I must say, I am a bit disappointed that the discussions about the future
of documentation in Perl has died. Or was everyone fully occupied
by YAPC::NA? I spent last week with my family on a stormy island,
without sufficient internet access, so was unable to stirr things up
again, but maybe this email will bring the focus back.
Damian challenged me by asking what I think how Perl6's documentation
should be done. When I think about documentation, I do not (immediately)
think about some mark-up language; that is just a minor component.
My focus is on the whole process: from writer to reader. Although Damain
says to have studied OODoc, this most import features of that system
were ignored: simplifying the documentation process, improving the
Each time I re-read the list below, there are things I wish to change
or add: it is neither complete nor final. But I cannot wait longer to
post it. It's not my wish to extend this into a detailed requirements
document, just to set a focus of discussion. Maybe someone wants to
comment on it?
======== Documentation of code (i.e. Perl6)
In this text, we try to determine the environment for the optimal
documentation system for Perl6, but applicable to any other programming
Everyone will have his/her own weights on different aspects, and you
may even totally not agree with some of the listed remarks: it is open
to discussion. Some of the wishes contradict an other as well.
The sole goal: the best documentation for Perl6
It is very important to keep in mind that documentation is made for
some target community to be read. Write-only texts are useless.
=== Target communities
Documentation is added to code, to provide additional information about
the code to inform some target community. There are different target
communities possible for the same piece of code, which should all be
served as good as possible.
Traditionally, you see
1) code comments, for maintainers of the software
2) manual-pages, for everyone else
But more specific user groups can be defined:
1) code comments, for maintainers
2) developer manuals (the complete interface)
3) user manuals (distribution external interfaces)
4) selective look-up (for perldoc -f or IDE)
There are a few fundaments for good documentation:
- it must be written
- it must be correct
- it must be consistent in structure
- it must be consistent in content
- it must be accessible (find back/pleasant to read)
The best way to get people into writing documentation, is to make it as
simple as possible. This means:
- reduce the need to read man-pages or books to be able to create it,
- reduce the amount of text to be typed,
- avoid the need for additional tools to be installed,
- reduce the need for configuration.
All for the sake of laziness. The less time people need to manage their
documentation environment, the more time they have to write quality texts.
To ease the burden of writing docs, documentation generating tools
should use as much information from the code as is useful for the
target community. Replication between code and docs make changes
a double effort. Manual replicated of text between files (like the
inclusion of the license text in each file) during programming is an
Each documentation fragment belongs to some part of the implementation.

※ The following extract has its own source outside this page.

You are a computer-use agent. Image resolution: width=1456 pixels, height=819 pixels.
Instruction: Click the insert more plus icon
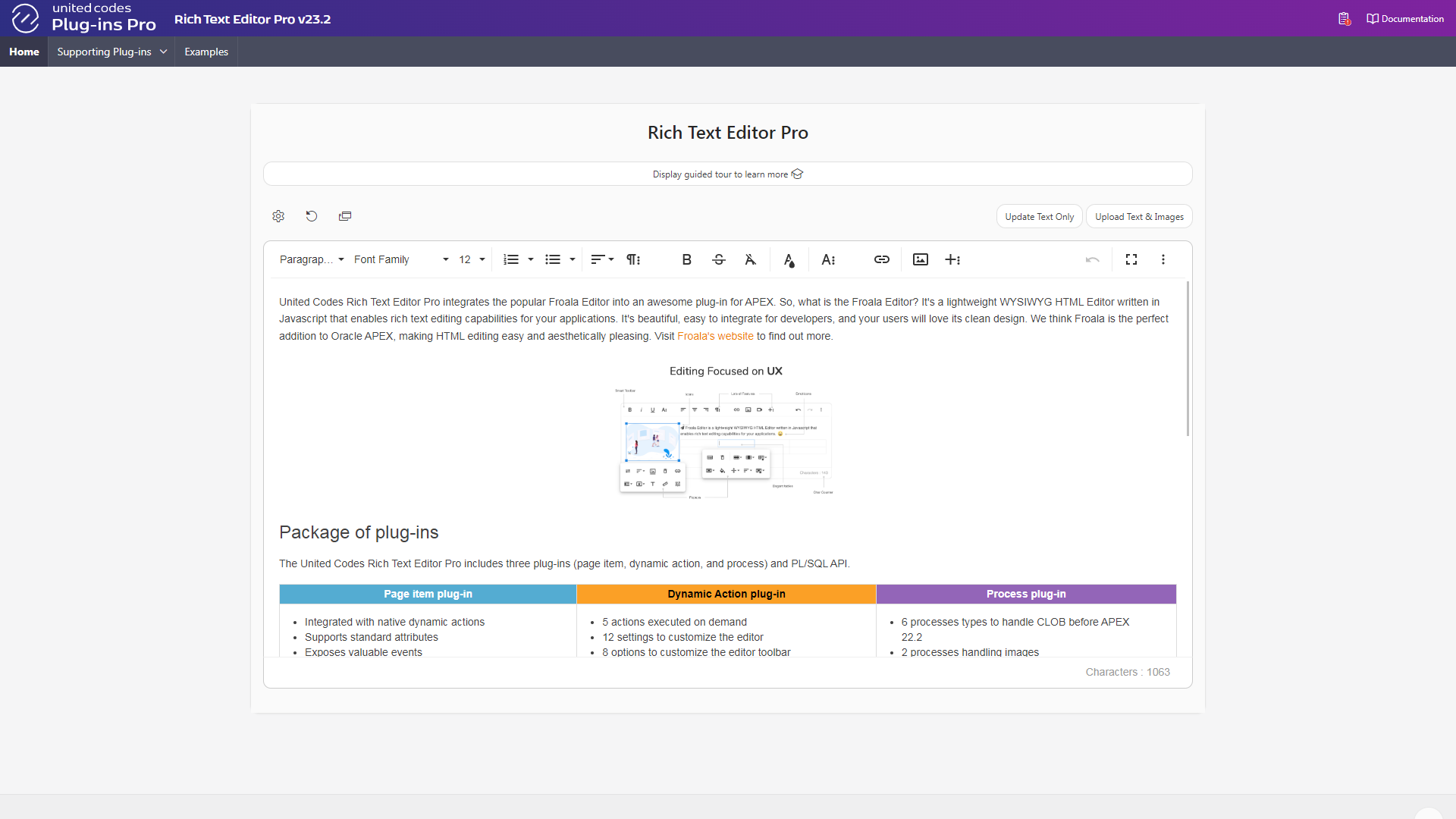pyautogui.click(x=952, y=259)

This may be a distribution, a file, a class or grammar or package,
a method, rule or sub, a positional or named parameter, and so on.
This relation comes natural (because of the mixture of code and doc),
or enforced (via some reference syntax).
The documentation fragments need some markup. Many mark-up languages
exist, which do have more or less the same features. Two of those are
POD and PDD S26. Within one distribution, it is useful to use the
same kind of markup syntax. Document generators should only get a
minimal abstract interface to collect the results of the markup
parser, for instance a $markup->produceHtml($fragment, ...)
The markup language used should be capable of addressing the things
that a document writer wishes to express, not on what certain output
back-end can handle (those can always ignore things they cannot handle)
The documentation and the related code must be cross checkable, on
matters they overlap. Better to avoid replication, in which case
there is no overlap to be checked.
The user should be stimulated to write in a good style. One of the
ways to achieve this, is to avoid the need to write the same sentence
over and over again. For instance: "This method returns a boolean,
to indicate success" is a sentence to avoid. (Template based) auto-
generation could be used introduce abbreviations for often used
Produced manuals should by default be checked for the completeness (like
Pod::Coverage), correctness in syntax (like Pod::Checker), and the
used references. If possible, spell-checking (like Pod::Spell) should
be invoked automatically.
There is a set of components we will always find in (UNIX) manual pages:
the one-line purpose (name), the synopsis, extended description, the subs
and methods, the "see also", authors, and license. The order and location
of these documentation fragments, and their exact names are arbitrary.
Only the back-end can decide how, whether, and in which order these
The doc-writers should have general information about which documentation
components are minimally needed by the back-ends, for instance the
name and the license. A short-list of chapter names suffices.
The documentation generating back-ends shall have the same idea about the
structure and meaning of the contributed documentation. The back-ends
only generate end-user texts, without any need for interpretation of the
doc fragments. Only this way, systems like search.cpan.org can be of
On the documentation writer's side, there usually is a serious problem:
writers do not know enough about the readers: their level of education,
their actual interests, and the media they use to read the documentation.
This results in inconsistent documentation between distributions.
For instance, some people put internal interfaces into the manual-pages,
where other do not want to bother the readers hence include them as
comments. In Perl6, we have scoped subs and private methods, so it
is much clearer whether a component is available to everyone or not.
We may produce different manual pages.
Iff the used markup-language permits the author to specify the commands
which change the back-end's output (in the anarchistic tradition of Perl),
therewith endangering the consistency in output style or frustrating the
automatic processing of the content by other back-ends, then there must
be a simple way for the back-ends to protect themselves. There should
be a standard way to remove this cruft from the documentation fragments.
The back-end, which produces the document the user will read, can be
traditional UNIX manual-pages, HTML web-pages, a printed book, whatever.
Of course, you want to produce documents which fit as good as possible
to the possibilities which a certain output medium gives. POD(5) can
be used to produce web-pages, but the features to link between document
elements are far below the levels we are used to for HTML web-pages.
It should be very simple to create anchors and references to very
specific locations in the text, like a single option description.
Preferably without the need to define destination anchor points: the
documentation where you point to can be in a different package, not
under your control.
Documentation fragments are usually written in coding order.
The programmer's activities are often quite chaotic: functions and
methods are written in the order that the programmer needs them.
Related components are often close together in the file, but there is
no role for manual-order during this development process. What is the
optimal order for the user to consume the fragments? A very workable
solution is to group the items (for instance, constructors, accessors,
...) into text sections, and within those groups use alphabetic sorting.
Each section may need some introductory text and examples.
To make doc fragments groupable is a requirement, and back-ends will
work-out how that grouping is used.
=== Generation documentation
The documentation generation process could look schematically
something like this:
for each file in the MANIFEST
parse Perl into its AST
extract doc and code info from AST into doc-tree
for each doc-fragment in doc-tree
preform consistency, structural checks on doc-tree
collect inheritance information into doc-tree
for each package, class, grammar, pod in doc-tree
call generator back-end(s)
syntax check produced man-pages